The Story
Why it exists.
The beginning
Rodrigo Flores-Roux built this fragrance in 2004 as John Varvatos's first men's scent, a direct expression of the brand's American rock-and-roll ethos. Where other fashion houses approached fragrance as an accessory, Varvatos treated it as a signature. The brief was simple: capture the sensibility of a designer who built his reputation on leather jackets, vintage silhouettes, and a refusal to be polished. Flores-Roux answered with a composition that opens green and herbaceous, turns warm and spicy at its center, and resolves into a leather-oud drydown that stays close to the skin but refuses to be forgotten.
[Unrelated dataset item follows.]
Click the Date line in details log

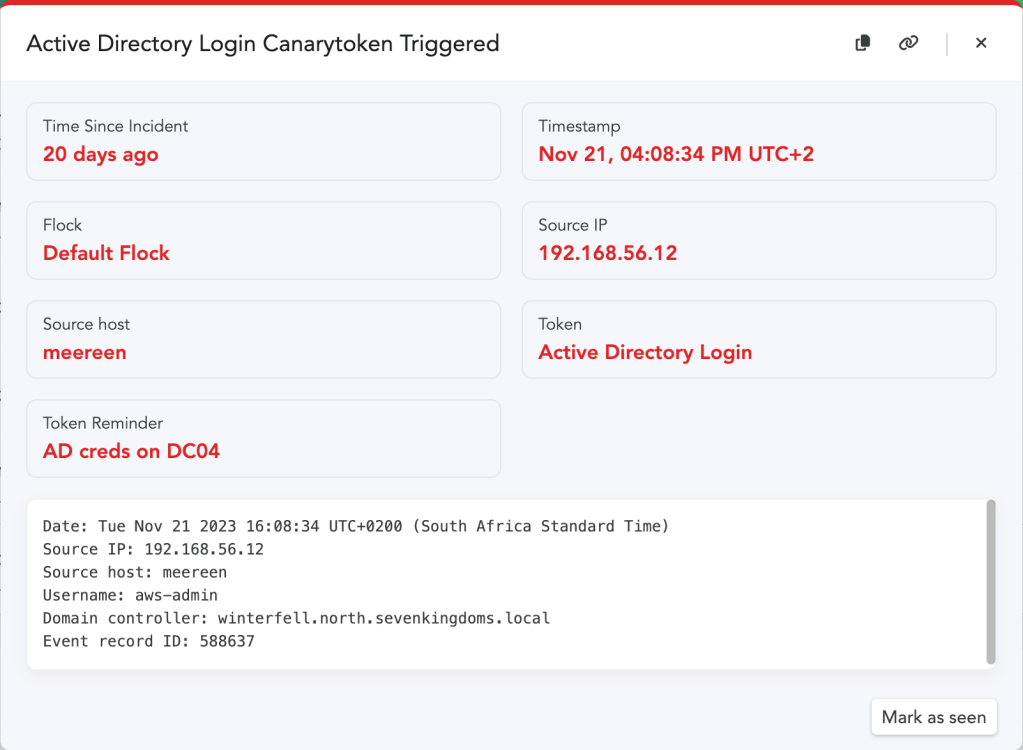point(355,526)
What makes this structure unusual is the combination of Medjool dates with herbal top notes, a sweetness that arrives already weathered, already grounded, never girlish. The ajowan and coriander seed in the heart add a warm spice that bridges the green opening and the balsamic base without ever becoming safe or predictable. The black leather note doesn't announce itself; it accumulates. By the drydown, it's the dominant impression, backed by oud, vanilla, and amber that give it warmth without softness.
The evolution
The opening hits with immediate green intensity, herbaceous, slightly tart, the kind of freshness that reads as outdoor rather than aquatic. Within minutes, the dates arrive: slow, caramel-like sweetness that tempers the green without erasing it. The transition to the heart is gradual. Clary sage introduces itself as an aromatic warmth, and the coriander seed and ajowan build from there, a slow accumulation of spice that starts to push the green into the background. The leather doesn't appear all at once. It emerges quietly around the 45-minute mark, mixing with the balsamic base notes that are already establishing themselves. By the second hour, the leather and amber are in full control. The oud and vanilla anchor the drydown into something resinous and warm. On most skin types, this phase lasts four to six hours, the leather staying close, intimate, but persistent. The next day, a faint trace of amber and leather remains on fabric.
Cultural impact
As the inaugural men's fragrance from a brand that built its identity on rock-and-roll authenticity, this scent arrived in 2004 as a statement of intent. It positioned itself not as a fashion accessory but as a signature, the olfactory equivalent of a leather jacket and vintage jeans. Wearers describe it as the fragrance of someone who doesn't need to announce themselves. Over two decades later, it remains a reference point for leather-forward Orientals that refuse to be polite.